Earlier in the spring, our publisher wrote a piece about the irony of Rick Santorum hoping that an undocumented German homeschooling family would win an asylum case and not get deported back to Germany.
Looks like Santorum’s pleas and the pleas of many U.S. homeschooling families didn’t get heard. Last week the 6th U.S. Circuit Court of Appeals, based in Cincinnati, denied the Romeike family a request for political asylum.
A German family seeking asylum in the U.S. so they can home-school their children lost their appeal in federal court on Tuesday (May 14), but their lawyers say they’re prepared to petition the U.S. Supreme Court to take the case.
The German government persecuted the Romeike family for their faith, said Mike Donnelly, a lawyer with the Home School Legal Defense Association, a religious organization that is representing the Romeike family.
“It is treating people who home-school for religious or philosophical reasons differently,” he added.
The Cincinnati-based 6th U.S. Circuit Court of Appeals disagrees. The U.S. grants safe haven to people who have a well-founded fear of persecution, but not necessarily to those under governments with laws that simply differ from those in the U.S., Judge Jeffrey Sutton wrote in the court’s decision.
“The German authorities have not singled out the Romeikes in particular or homeschoolers in general for persecution,” he wrote for the three-judge panel in the case, Uwe Romeike v. Eric Holder, Jr.
Uwe Romeike said in an email on Wednesday that his family began home schooling to protect their children from bullying and teachings they didn’t agree with.
“As we were confronted with opposition to our choice we began to feel more and more that our faith required us to homeschool our children,” he said.

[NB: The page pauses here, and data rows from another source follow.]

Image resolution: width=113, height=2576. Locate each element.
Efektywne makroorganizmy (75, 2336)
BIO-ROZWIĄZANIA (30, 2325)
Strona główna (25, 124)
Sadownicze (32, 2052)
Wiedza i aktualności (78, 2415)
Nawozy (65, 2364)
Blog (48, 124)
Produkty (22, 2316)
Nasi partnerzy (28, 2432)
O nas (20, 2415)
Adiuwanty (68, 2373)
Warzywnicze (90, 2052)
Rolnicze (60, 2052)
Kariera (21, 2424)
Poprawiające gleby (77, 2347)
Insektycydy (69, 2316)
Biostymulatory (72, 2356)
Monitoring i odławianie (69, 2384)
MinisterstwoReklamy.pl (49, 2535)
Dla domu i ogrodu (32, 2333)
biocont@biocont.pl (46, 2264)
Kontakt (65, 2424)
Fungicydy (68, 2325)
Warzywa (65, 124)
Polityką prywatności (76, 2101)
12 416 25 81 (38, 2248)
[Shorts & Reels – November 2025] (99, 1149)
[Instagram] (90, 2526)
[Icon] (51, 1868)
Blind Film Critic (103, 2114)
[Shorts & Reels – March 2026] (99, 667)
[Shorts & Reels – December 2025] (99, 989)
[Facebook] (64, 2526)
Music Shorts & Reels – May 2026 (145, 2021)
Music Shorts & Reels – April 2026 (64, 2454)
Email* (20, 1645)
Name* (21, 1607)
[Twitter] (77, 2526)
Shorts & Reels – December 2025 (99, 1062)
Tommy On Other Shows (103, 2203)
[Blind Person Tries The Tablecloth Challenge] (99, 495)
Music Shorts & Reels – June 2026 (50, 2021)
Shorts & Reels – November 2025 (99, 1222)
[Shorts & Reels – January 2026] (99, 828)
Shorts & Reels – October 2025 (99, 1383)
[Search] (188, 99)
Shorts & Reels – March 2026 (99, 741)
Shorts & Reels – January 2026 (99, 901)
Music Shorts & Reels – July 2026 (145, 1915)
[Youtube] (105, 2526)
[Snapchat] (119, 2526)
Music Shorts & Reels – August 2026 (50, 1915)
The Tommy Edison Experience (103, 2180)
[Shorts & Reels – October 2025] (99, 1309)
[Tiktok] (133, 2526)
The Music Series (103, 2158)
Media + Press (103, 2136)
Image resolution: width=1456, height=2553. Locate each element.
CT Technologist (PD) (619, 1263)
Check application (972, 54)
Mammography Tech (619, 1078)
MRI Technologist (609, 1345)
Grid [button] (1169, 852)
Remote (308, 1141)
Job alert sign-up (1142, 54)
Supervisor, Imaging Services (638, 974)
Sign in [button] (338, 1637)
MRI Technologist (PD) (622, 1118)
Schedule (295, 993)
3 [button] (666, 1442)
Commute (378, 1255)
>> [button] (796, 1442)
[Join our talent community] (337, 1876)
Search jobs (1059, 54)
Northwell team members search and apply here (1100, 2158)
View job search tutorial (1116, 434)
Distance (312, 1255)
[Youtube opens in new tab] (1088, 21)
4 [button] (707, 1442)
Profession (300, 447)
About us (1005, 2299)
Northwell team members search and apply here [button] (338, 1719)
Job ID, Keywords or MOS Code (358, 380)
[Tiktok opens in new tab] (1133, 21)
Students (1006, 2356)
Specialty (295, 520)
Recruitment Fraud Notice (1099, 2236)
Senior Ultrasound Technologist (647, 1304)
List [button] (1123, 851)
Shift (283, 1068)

Uwe and Hannelore Romeike moved their five children to Tennessee (a sixth child has since been born) in 2008 to escape thousands of dollars in fines and increasing pressure from local police and education officials to enroll their children in school. All German parents are required by law to send their children to a state-recognized school, whether public or private.
FYI: The Romeikes are still undocumented, not matter how you spin it. Life sure is tough sometimes. Here’s hoping the Romeikes talk about the other stories of undocumented families who face deportation every day when the German family appeals the decision to the Supreme Court. Amazing how they can do that, while thousands and thousands of other families living in the shadows can’t.